Numpy and Arrays

One major data type that we have not yet introduced is the array -- a close sibling of the list. One reason we’ve isolated it here is because it is not included in default Python -- instead, it’s included in a package that we can import. The array offers many important advantages over the list when it comes to vectorized operations (which we’ll define below).

By the end of the day, you’ll be able to

• Import the numpy package
• Construct and manipulate numpy arrays
• Compare and contrast numpy arrays and lists
• Apply numpy functions for simple but important calculations

In tandem with this notebook, I recommend creating a new script that you can use as a playground - it’s best not to use python interactiely in the shell as we move to more sophisticated programs.

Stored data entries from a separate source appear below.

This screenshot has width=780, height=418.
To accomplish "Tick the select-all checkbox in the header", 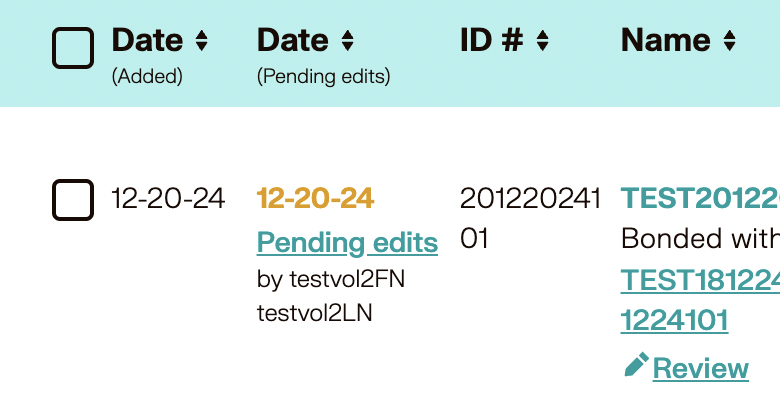I will tap(73, 47).
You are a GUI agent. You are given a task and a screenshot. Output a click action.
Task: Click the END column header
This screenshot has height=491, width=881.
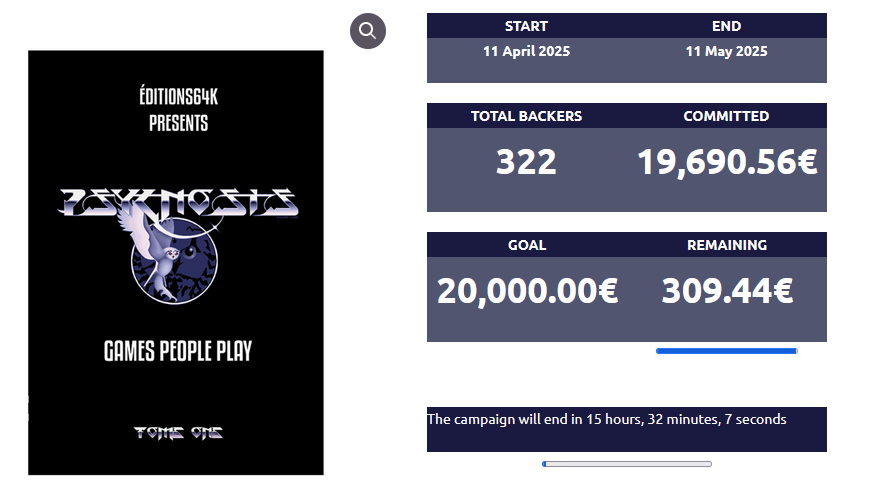[x=726, y=26]
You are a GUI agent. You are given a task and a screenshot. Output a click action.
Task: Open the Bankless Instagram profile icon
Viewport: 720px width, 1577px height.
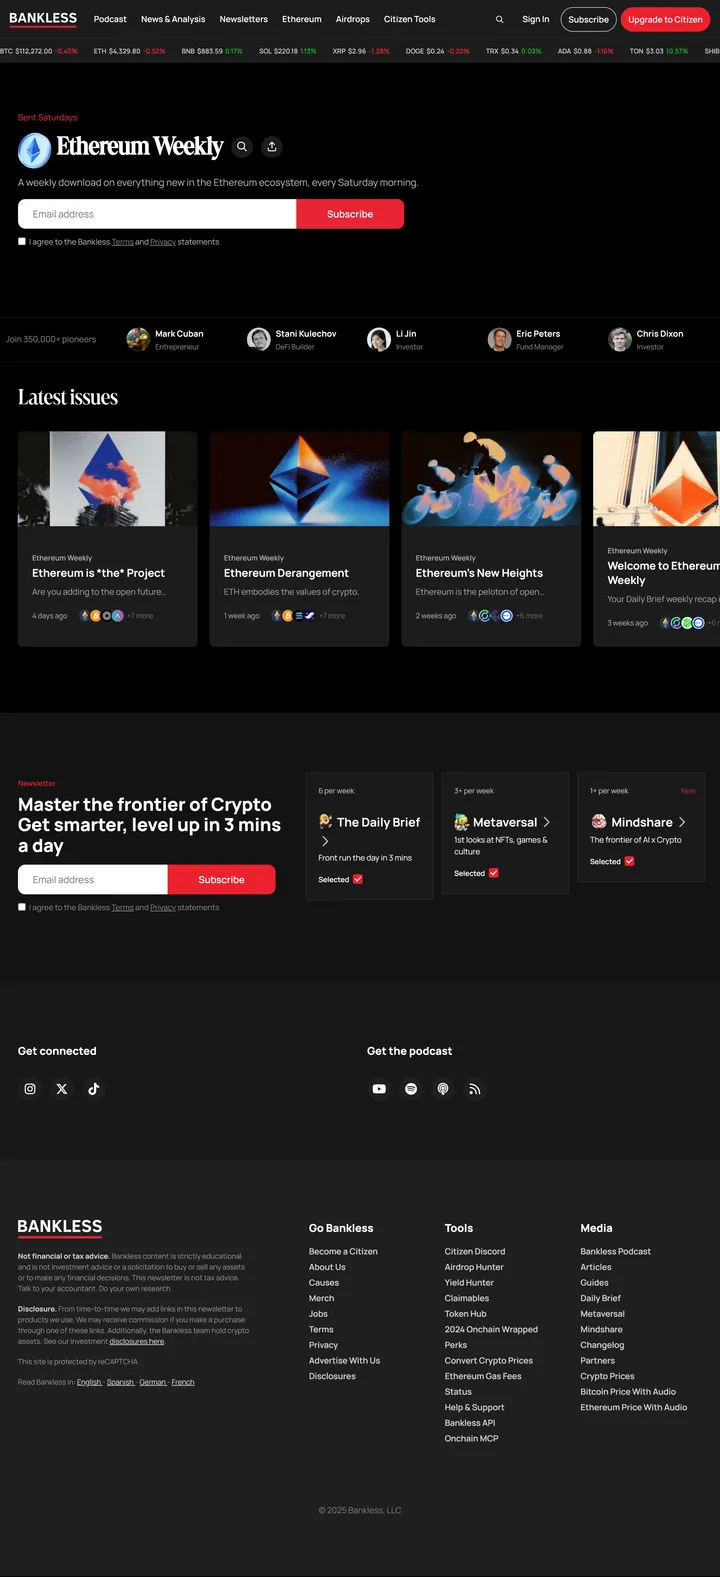click(30, 1089)
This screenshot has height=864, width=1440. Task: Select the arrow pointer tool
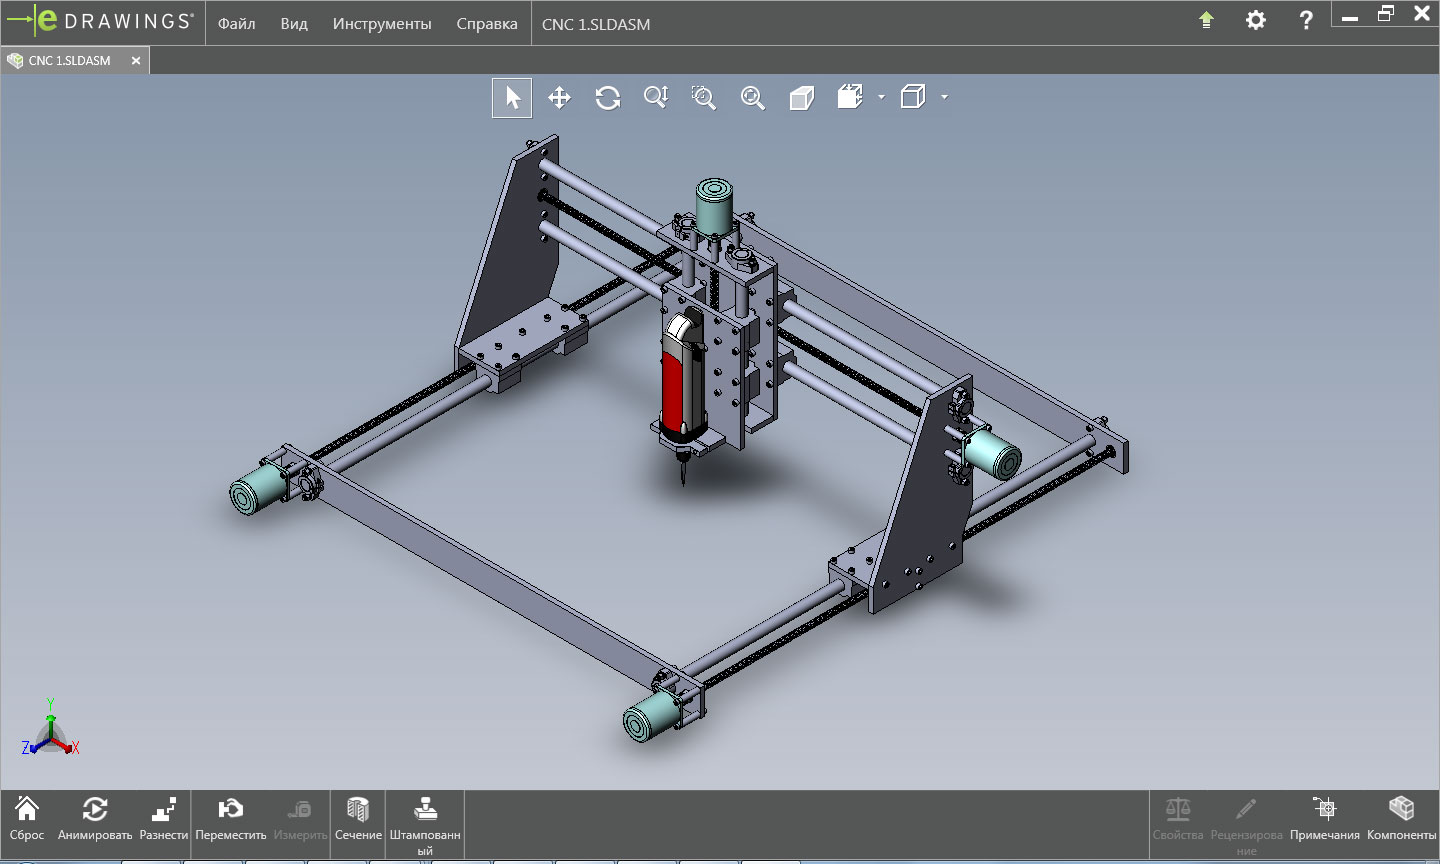point(512,98)
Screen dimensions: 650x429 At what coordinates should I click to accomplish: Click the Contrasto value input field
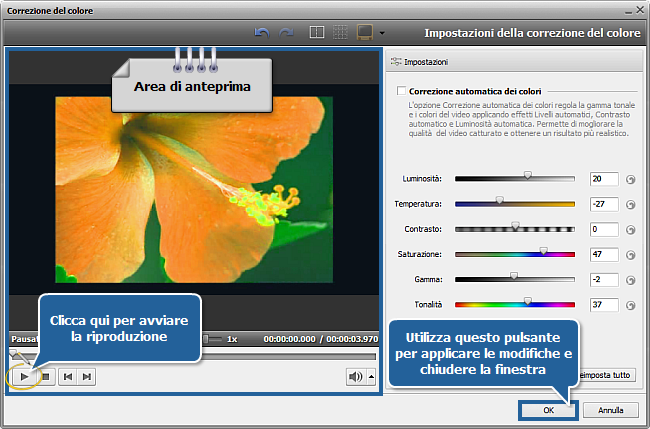pos(603,229)
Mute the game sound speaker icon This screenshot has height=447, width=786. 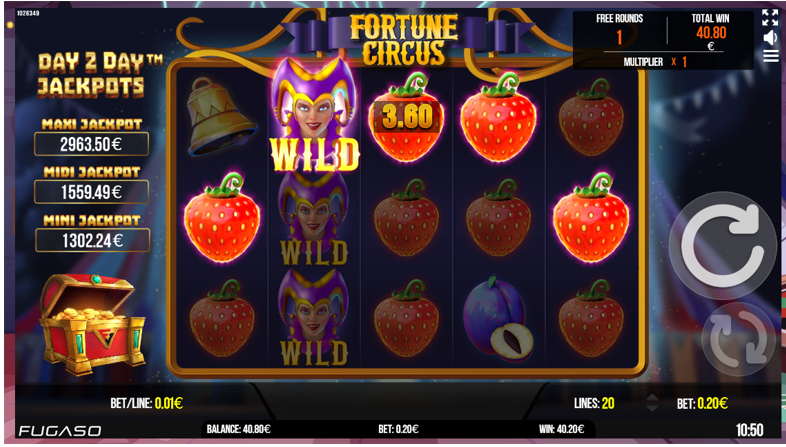pos(770,38)
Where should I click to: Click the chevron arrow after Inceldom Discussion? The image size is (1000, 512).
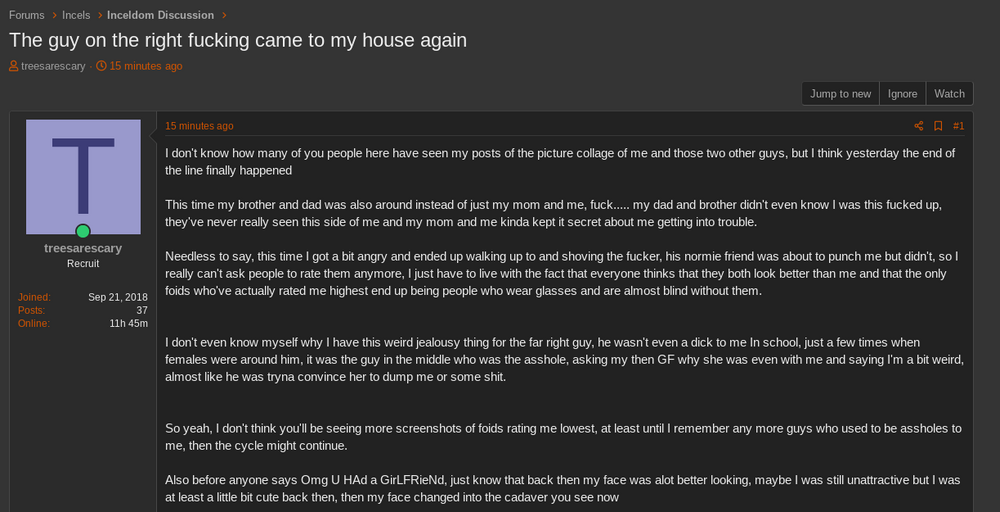coord(225,15)
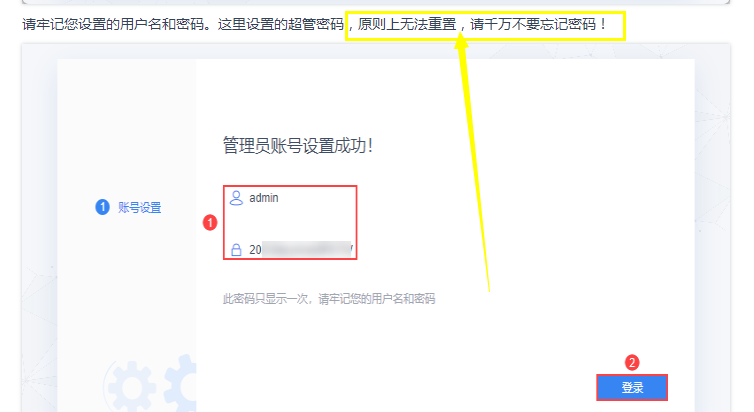This screenshot has width=754, height=412.
Task: Click the red annotation marker number 2
Action: (x=632, y=362)
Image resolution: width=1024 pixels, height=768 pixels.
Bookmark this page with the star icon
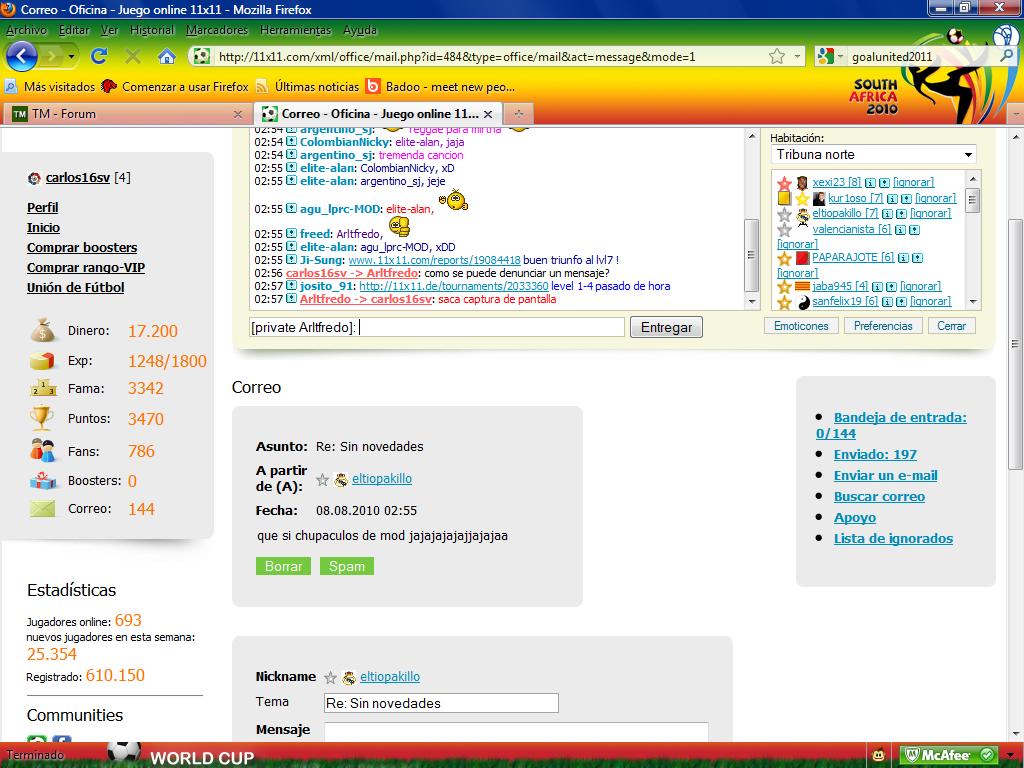click(x=777, y=56)
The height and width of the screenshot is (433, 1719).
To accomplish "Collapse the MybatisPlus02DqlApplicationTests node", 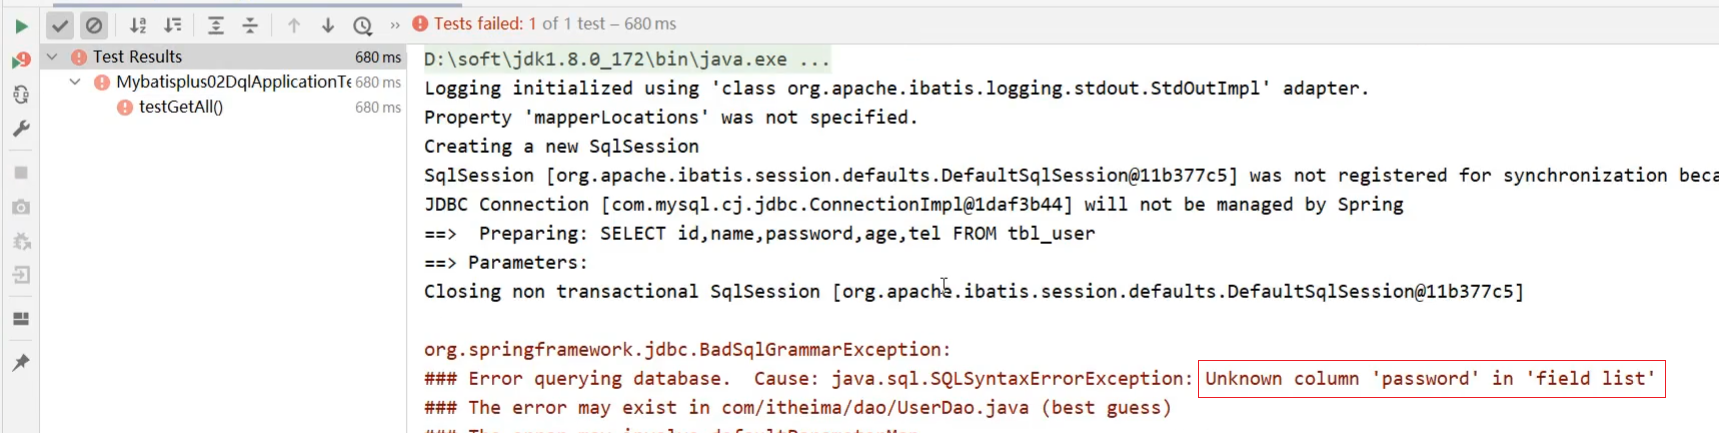I will [75, 82].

Importing Numpy (and other Packages)¶

As part of your conda environment for this series, you downloaded a number of packages that are ubiquitously used throughout Python programming in any context. One of those packages is called numpy, which is short for numerical Python. You can import this package via the line

import numpy as np

where the “as np” part is optional and just defines an alias (short name) that can save you a bit of typing later on. After you’ve done this, you now have access to a large number of useful data structures and efficient, practical functions available as part of the package!

Import statements only needed to be called once at the start of the program (whether that be a script or in a python shell). Generally, we like to include them in a block at the top of the code, e.g.,

import numpy as np
import scipy
import astropy

We won’t go into any more detail about packages for the day, but we will dig into the numpy package specifically since it complements the rest of the material we were discussing about data types.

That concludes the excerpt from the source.